Régime matrimonial PACS 2026 : tout ce qui change
Le régime matrimonial PACS 2026 connaît des évolutions majeures qui impactent directement la gestion des biens des partenaires. Depuis la réforme du 1er janvier 2026, le régime matrimonial PACS 2026 n'est plus une simple option juridique : il devient un cadre renforcé pour sécuriser le patrimoine des couples non mariés. Ces changements, issus de la loi n°2025-987 du 15 novembre 2025, modifient en profondeur les règles d'acquisition, de gestion et de partage des biens.
Que vous soyez en instance de conclusion d'un PACS ou déjà pacsé, comprendre le régime matrimonial PACS 2026 est essentiel pour anticiper les conséquences fiscales et successorales. Notre cabinet, DivorceAvocat.fr, vous accompagne dans cette transition juridique majeure.
Cet article exhaustif vous présente l'intégralité des dispositions applicables au 1er janvier 2026, avec des analyses jurisprudentielles récentes et des conseils pratiques de nos avocats experts.

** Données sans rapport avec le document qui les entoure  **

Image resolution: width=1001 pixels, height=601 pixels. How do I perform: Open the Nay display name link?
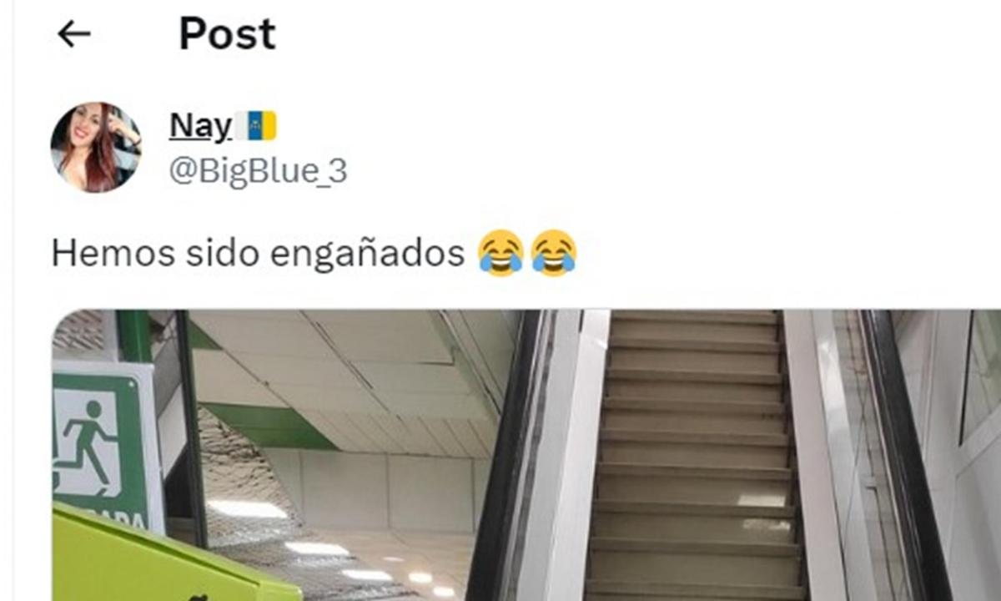coord(200,127)
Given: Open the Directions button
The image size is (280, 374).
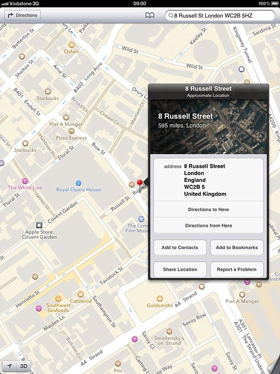Looking at the screenshot, I should tap(23, 15).
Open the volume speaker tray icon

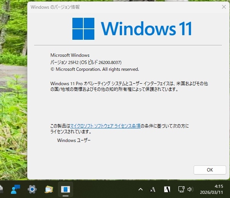tap(190, 189)
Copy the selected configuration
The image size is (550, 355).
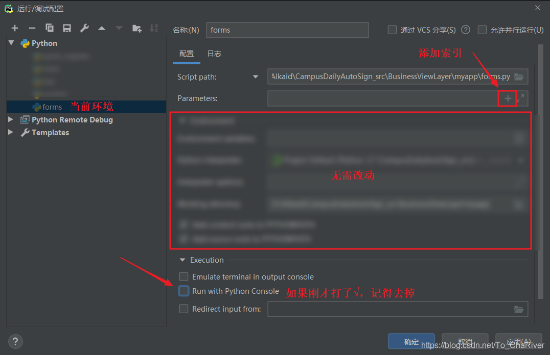coord(50,29)
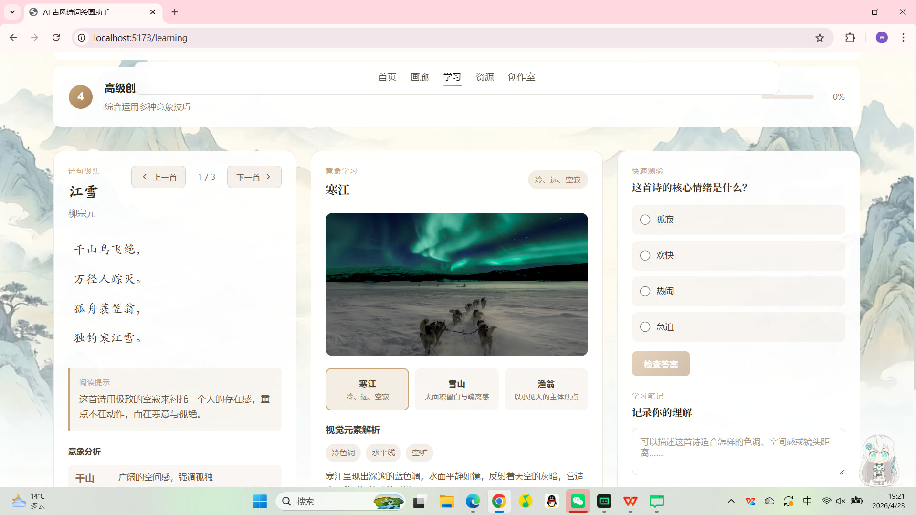Go to next poem with 下一首

[254, 177]
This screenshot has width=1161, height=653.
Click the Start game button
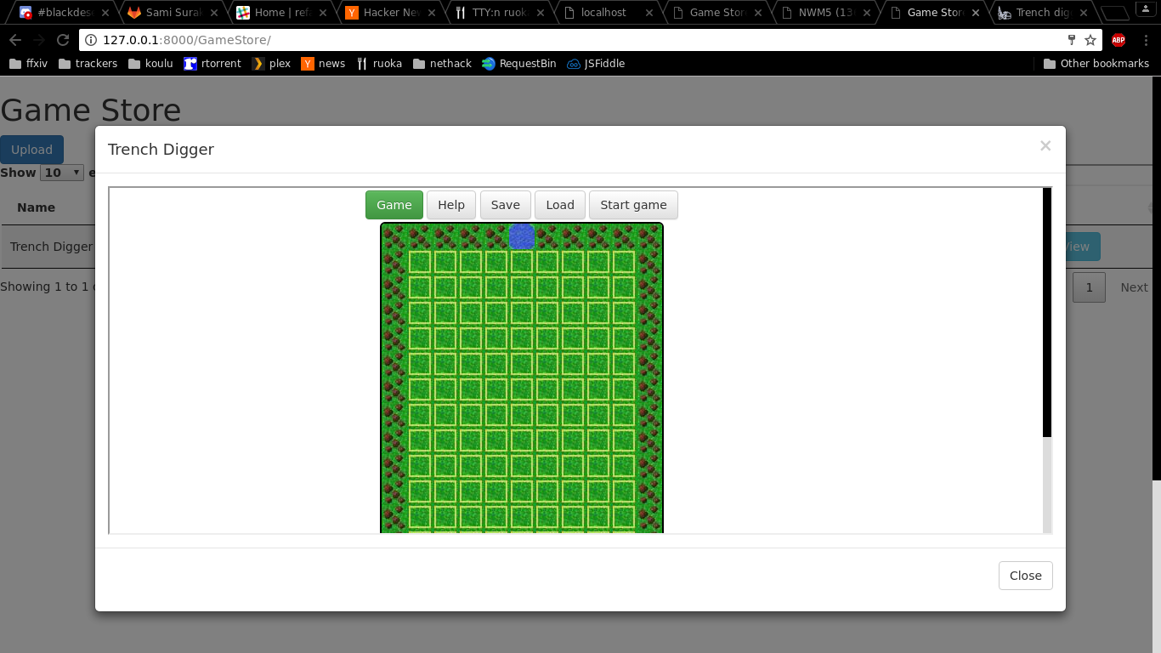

Ce que couvre cet article :
- Les nouveaux régimes de séparation de biens et d'indivision pour les PACS
- L'impact de la réforme 2026 sur les acquisitions immobilières
- Les nouvelles obligations déclaratives auprès de l'administration fiscale
- Les changements en matière de succession et de donation entre partenaires
- Les clauses contractuelles désormais obligatoires dans la convention de PACS
- Les décisions de justice récentes (Cour de cassation, 2026)
- Les pièges à éviter lors de la rédaction de votre convention
- Les recommandations pour optimiser votre protection patrimoniale
1. Les fondements du régime matrimonial PACS 2026
La réforme du régime matrimonial PACS 2026 s'inscrit dans la continuité de la loi du 23 juin 2006, mais avec des modifications substantielles. Désormais, le PACS n'est plus un simple contrat d'union : il devient un véritable régime matrimonial au sens de l'article 515-5 du Code civil, réécrit par la loi n°2025-987.
Le nouveau cadre légal
L'article 515-5-1 du Code civil, modifié en 2026, précise que les partenaires peuvent désormais choisir explicitement entre trois régimes : la séparation de biens (régime par défaut), l'indivision conventionnelle, ou le régime de participation aux acquêts (nouveauté 2026). Le régime matrimonial PACS 2026 impose désormais une rédaction écrite obligatoire de la convention, sous peine de nullité relative.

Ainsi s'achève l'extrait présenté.